The, for my 2 cents, inarguable truth is that the deal on the table is hugely, significantly, different from the picture painted to the British electorate. Given that it is different, I find it hard to see how it is wrong, in principle, to ask the British people if now they know the terms of departure if they are really happy with this or if they have changed their mind. This leads us on to:-

4.It will really settle the debate. For all the people like me who claimed and claim that the last referendum doesn’t settle things because we’d had no say on the type of Brexit. This would end that.

The British people would have had a vote on a specific known quantity. Had they voted for May’s deal, or an alternative specific form of Brexit then that actually does end the debate, at least for me even if I’d personally despair at that.

If we don’t then Brexit doesn’t end any time soon. I hear a lot of people saying they just want it over with. But our current trajectory means that nothing other than Brexit will be happening for a decade or more.

The withdrawal agreement isn’t the end of Brexit. It isn’t even the beginning of the end.

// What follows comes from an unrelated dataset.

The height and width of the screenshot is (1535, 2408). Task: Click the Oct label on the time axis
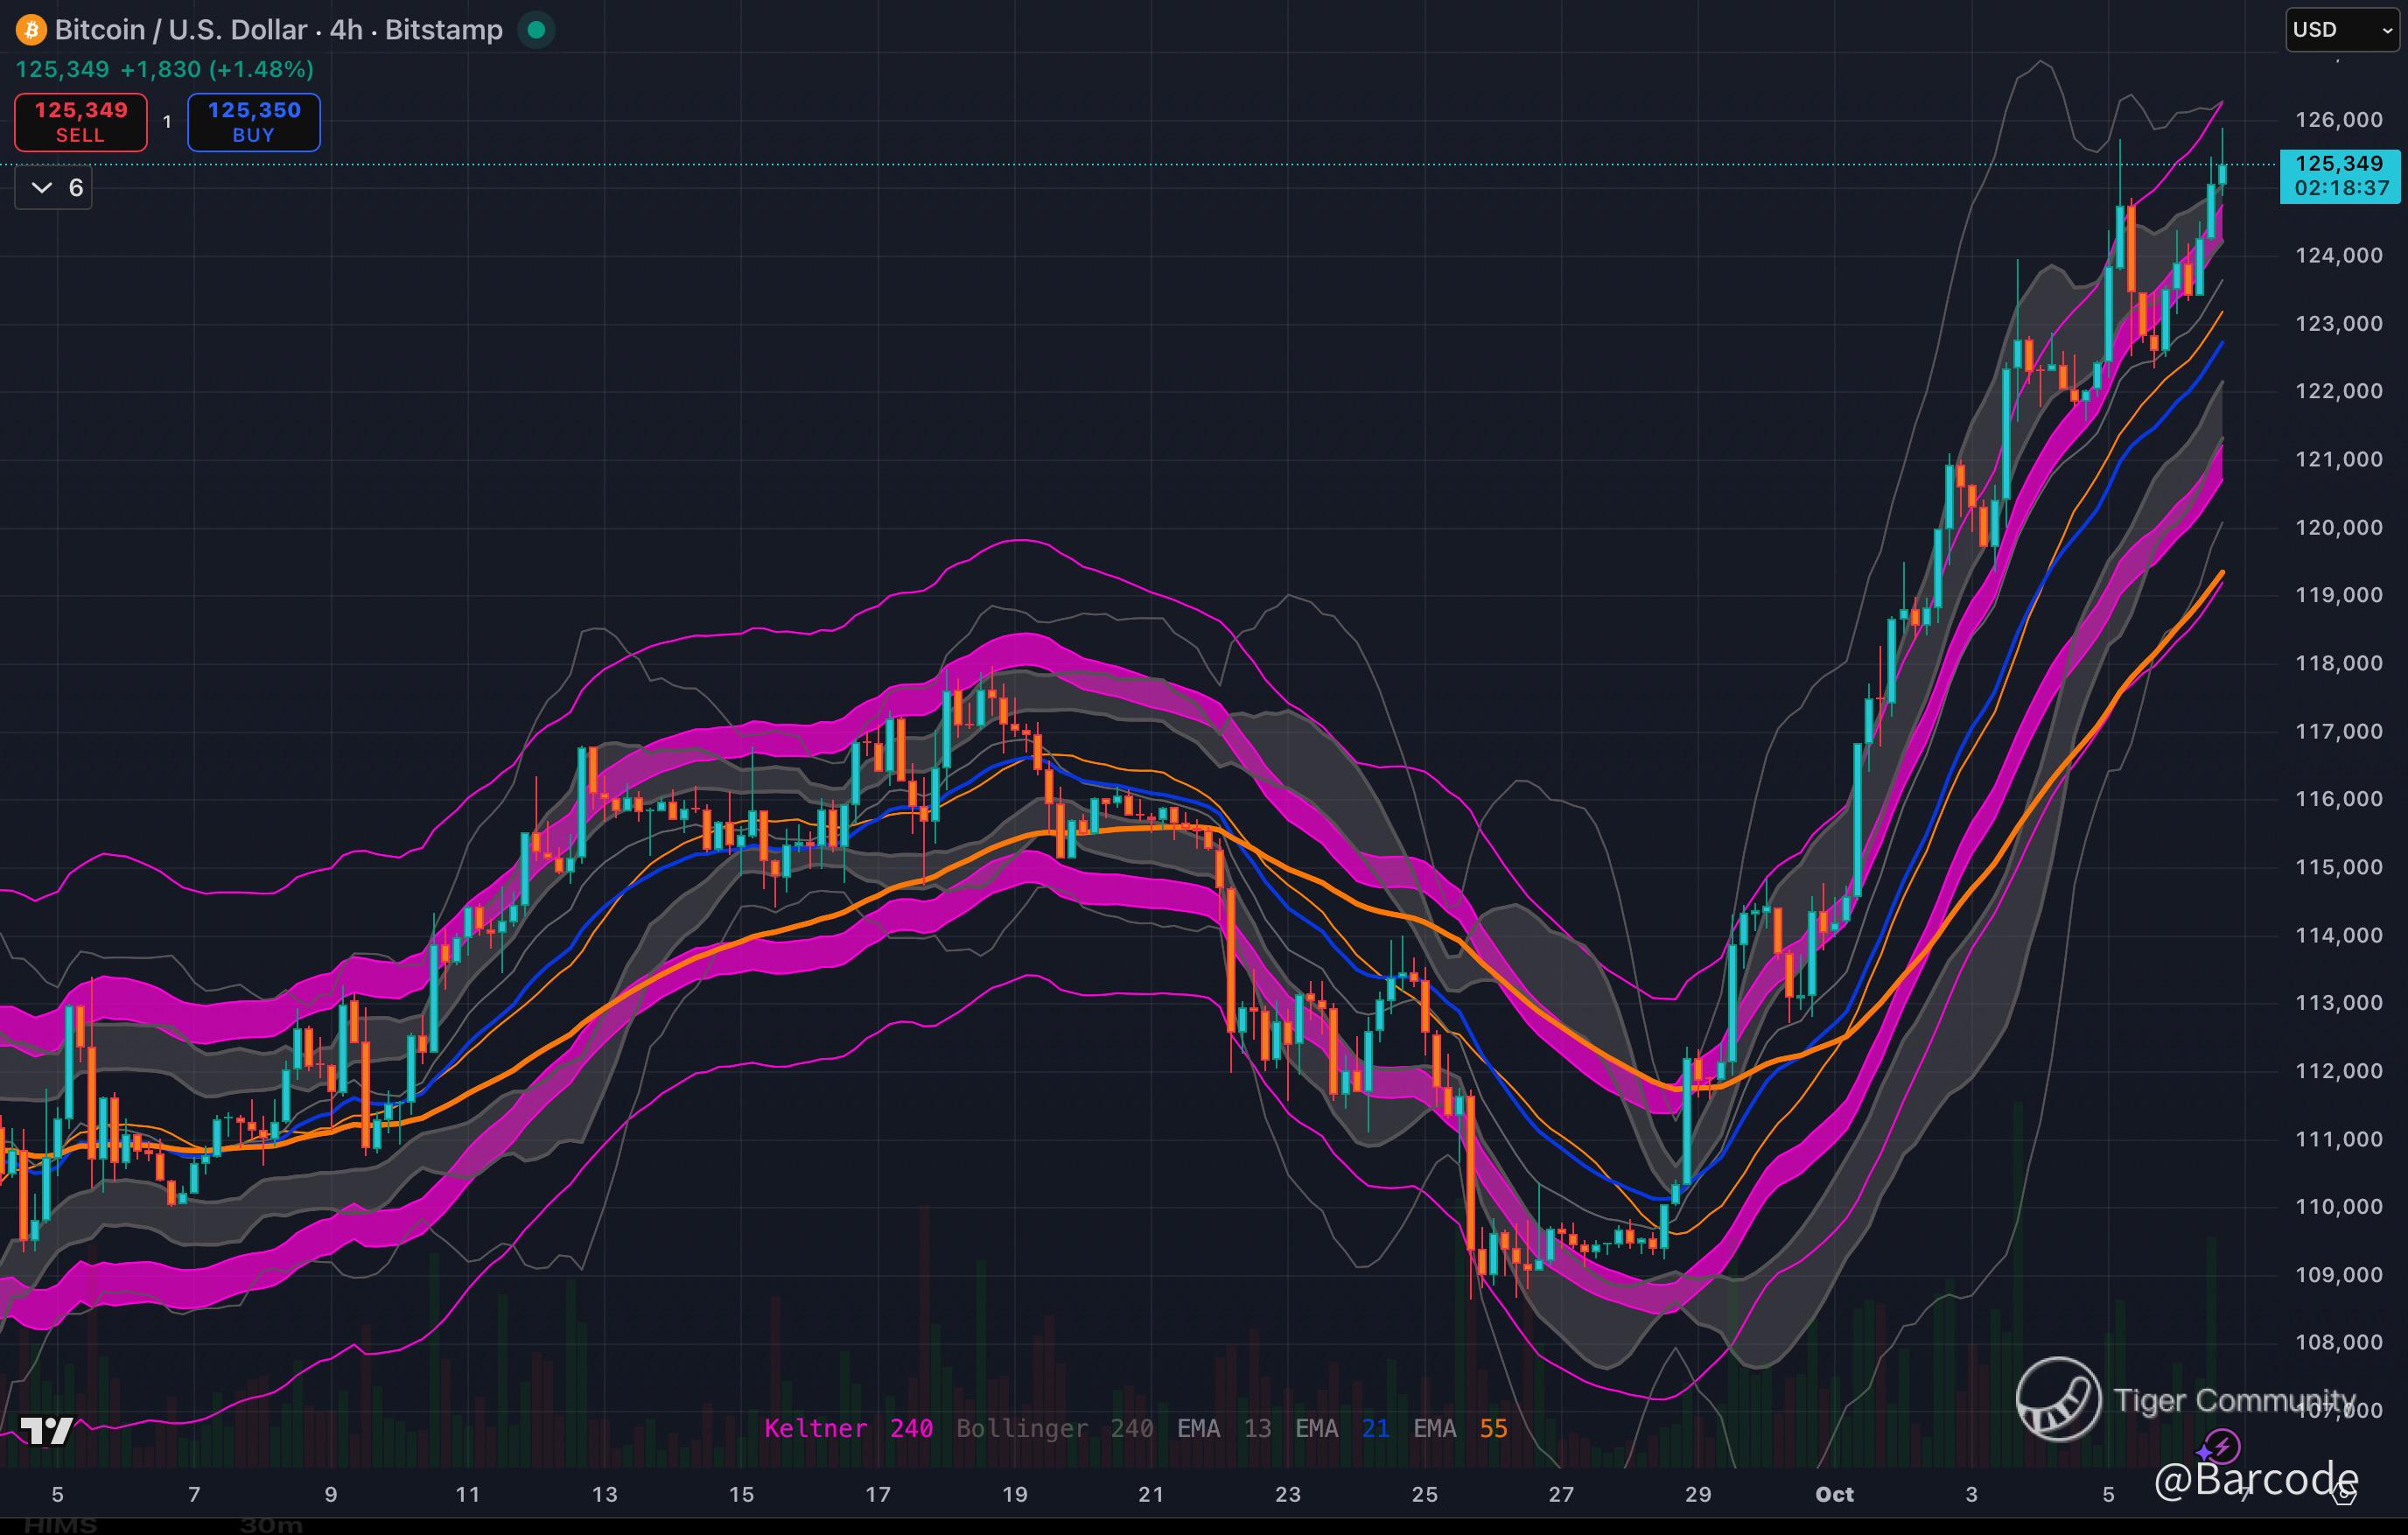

It is merely the end of the beginning. And what ought to concern any citizen here is if you have despaired at how hard the Withdrawal agreement has been to reach then that is the easy part. The actual trade deal (and other ancillary agreements necessary) has all the really difficult trade offs and compromises that will consume the body politic. It will be at least 10 years in the making of sucking all oxygen out of our political discourse.

And as things stand on top of that you will have all those like me who question the legitimacy of where we are at, and the course we are taking, campaigning to reverse course.

If you are fed up with Brexit, Brexit, Brexit then we really need to actually settle things. Because with the status quo it isn’t going away.

5.WORLD.HAS.CHANGED.

It has only been two and a half years since the Brexit result but the world has changed.

The international order under which many Brexiteers sold Britain’s post Brexit future is now under a sustained attack by our erstwhile supposed ally America because Donald Trump hates the international rule bases system and is trying to undermine the WTO particularly. A smaller country like us is more vulnerable to “The law of the jungle” than the EU is. Fact.

A hostile foreign power, Russia, is antithetical to our way of life and is increasingly trying to subvert our democracy (indeed may have tried, possibly even succeeded, in hacking the Brexit vote) and is threatening our allies just as NATO is under stress.

The world in which we voted for Brexit has changed for the worse, Britain’s place in that world is already more precarious than it was in 2016, and is likely to be even more so if we leave the EU.

Keynes once famously said “When the facts change so does my mind”. The British people deserve the right to change their minds. And all the evidence suggests a pattern that they have and they will.

I don’t know if there will be another referendum, and if there is I wouldn’t be confident in predicting the result.

But I think the case to have one is strong. And I think the circumstances might dictate that we have to have one as the only possible solution to the problem.

Buckle up because the next few months, and years, are going to be bumpy.